The Gas Diffusion Layer (GDL) is sandwiched between the catalyst layer and the bipolar plates as shown in Figure 1. The gas diffusion layer (GDL) provides electrical contact between electrodes and the bipolar plates and distribute reactants to the electrodes. The GDL also allows the water that is generated as a result of the chemical reaction to move between the electrodes and the flow channels.

Figure 5-1: Fuel Cell Layers (flow field, gas diffusion layer, catalyst layer) that have convective and diffusive mass transport.

Gas diffusion backings are made of a porous, electrically conductive material (usually carbon cloth or carbon paper). An illustration of plain carbon cloth and Toray Carbon Paper is shown in Figure 2. The substrate can be treated with a fluoropolymer and carbon black to improve water management and electrical properties. These material types promote effective diffusion of the reactant gasses to the membrane/electrode assembly. The structure allows the gas to spread out as it diffuses to maximize the contact surface area of the catalyzed membrane. The thicknesses of various gas diffusion materials vary between 0.0017 to 0.04 cm, density varies between 0.21 to 0.73 g/cm², and the porosity varies between 70 and 80 percent.

Figure 2: Carbon cloth and Toray paper.

The GDL also helps water management in PEMFCs because it only allows an appropriate amount of water vapor to contact the membrane/electrode assembly to keep the membrane humidified. Also, it promotes the exit of liquid water from the cathode to help eliminate flooding. This layer is typically wet-proofed to insure the pores in the carbon cloth or paper do not become clogged with water. The most common wet-proofing agent is PTFE.

A limited amount of research has been conducted regarding the best GDL layer for water management. Some of the properties of commercially available carbon papers are shown in Table 1. Many scientists have found that carbon cloth offered a distinct advantage at high current densities. The cloth was found to enhance mass transport properties at the cathode derived from improved water management and enhanced oxygen diffusion rates. The surface porosity and hydrophobicity of the cloth substrate are also more favorable for the movement of the liquid water.

Carbon Paper Thickness (mm) Porosity (%) Density (g/cm3)
Toray TGPH 090 0.28 78 0.44
Sigracet 39AA 0.28 80 0.40 - 0.45
Spectracarb 2050A-1050 0.25 60 - 90 0.50


Table 1: Properties of commercially available carbon papers used as substrates in PEMFC electrodes.

Many treatments exist for the gas diffusion layer. Most of these treatments are used to make the diffusion media hydrophobic to avoid flooding in the fuel cell. Either the anode or the cathode diffusion media, or both can be PTFE treated. The diffusion material is dipped into a 5 to 30 percent PTFE solution, followed by drying and sintering. The catalyst layer/GDL interface often consists of a coating or microporous layer to ensure better electrical contacts and efficient water transport in and out of the diffusion layer. This layer consists of carbon or graphite particles mixed with PTFE binder. The resulting pores are between 0.1 and 0.5 microns, and are, therefore, much smaller than the pore size of the carbon fiber papers.
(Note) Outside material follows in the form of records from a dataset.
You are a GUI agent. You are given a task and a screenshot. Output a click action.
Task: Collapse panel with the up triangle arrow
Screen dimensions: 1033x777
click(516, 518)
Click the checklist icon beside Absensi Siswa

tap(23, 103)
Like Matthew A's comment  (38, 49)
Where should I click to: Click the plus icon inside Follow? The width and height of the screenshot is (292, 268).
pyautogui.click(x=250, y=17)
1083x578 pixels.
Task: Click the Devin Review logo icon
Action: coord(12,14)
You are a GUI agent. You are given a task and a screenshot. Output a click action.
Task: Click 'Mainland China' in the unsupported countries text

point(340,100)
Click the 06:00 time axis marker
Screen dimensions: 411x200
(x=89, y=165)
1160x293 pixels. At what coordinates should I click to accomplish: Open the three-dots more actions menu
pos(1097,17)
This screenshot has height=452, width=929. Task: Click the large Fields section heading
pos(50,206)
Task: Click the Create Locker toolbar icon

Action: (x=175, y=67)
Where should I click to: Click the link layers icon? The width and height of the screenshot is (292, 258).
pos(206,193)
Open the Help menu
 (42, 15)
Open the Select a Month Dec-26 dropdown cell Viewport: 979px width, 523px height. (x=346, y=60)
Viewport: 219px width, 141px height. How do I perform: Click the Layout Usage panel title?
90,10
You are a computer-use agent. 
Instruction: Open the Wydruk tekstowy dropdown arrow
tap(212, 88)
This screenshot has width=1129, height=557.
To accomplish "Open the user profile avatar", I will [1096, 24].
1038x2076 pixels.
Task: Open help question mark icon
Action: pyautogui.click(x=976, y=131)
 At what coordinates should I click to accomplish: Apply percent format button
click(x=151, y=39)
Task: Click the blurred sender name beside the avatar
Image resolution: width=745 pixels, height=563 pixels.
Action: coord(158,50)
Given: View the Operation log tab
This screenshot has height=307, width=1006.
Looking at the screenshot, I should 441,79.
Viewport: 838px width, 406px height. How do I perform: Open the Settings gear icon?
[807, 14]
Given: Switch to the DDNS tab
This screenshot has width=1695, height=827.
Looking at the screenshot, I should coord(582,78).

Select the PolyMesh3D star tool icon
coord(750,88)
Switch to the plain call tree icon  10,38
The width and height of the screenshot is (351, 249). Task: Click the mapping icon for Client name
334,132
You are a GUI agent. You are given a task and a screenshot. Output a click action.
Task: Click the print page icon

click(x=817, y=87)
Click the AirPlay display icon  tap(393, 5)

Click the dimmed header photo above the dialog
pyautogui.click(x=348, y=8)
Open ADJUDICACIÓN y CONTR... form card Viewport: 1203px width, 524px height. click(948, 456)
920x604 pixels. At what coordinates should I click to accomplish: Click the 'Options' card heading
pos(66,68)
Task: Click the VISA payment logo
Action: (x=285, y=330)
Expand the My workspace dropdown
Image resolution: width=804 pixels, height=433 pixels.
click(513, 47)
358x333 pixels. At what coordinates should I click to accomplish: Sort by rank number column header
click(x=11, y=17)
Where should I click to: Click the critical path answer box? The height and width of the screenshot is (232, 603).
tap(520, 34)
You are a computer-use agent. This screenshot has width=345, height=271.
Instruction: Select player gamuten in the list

The gas diffusion layer allows gases and liquids to flow through and electrically connects the catalyst layer with the bipolar plates. Both the through plane and the in-plane resistivities of the gas diffusion material are important. The porosity of the gas diffusion media is between 70 and 80 percent porous, and also depends upon the compressed thickness. The compression of the gas diffusion layer also helps to minimize the contact resistance loss.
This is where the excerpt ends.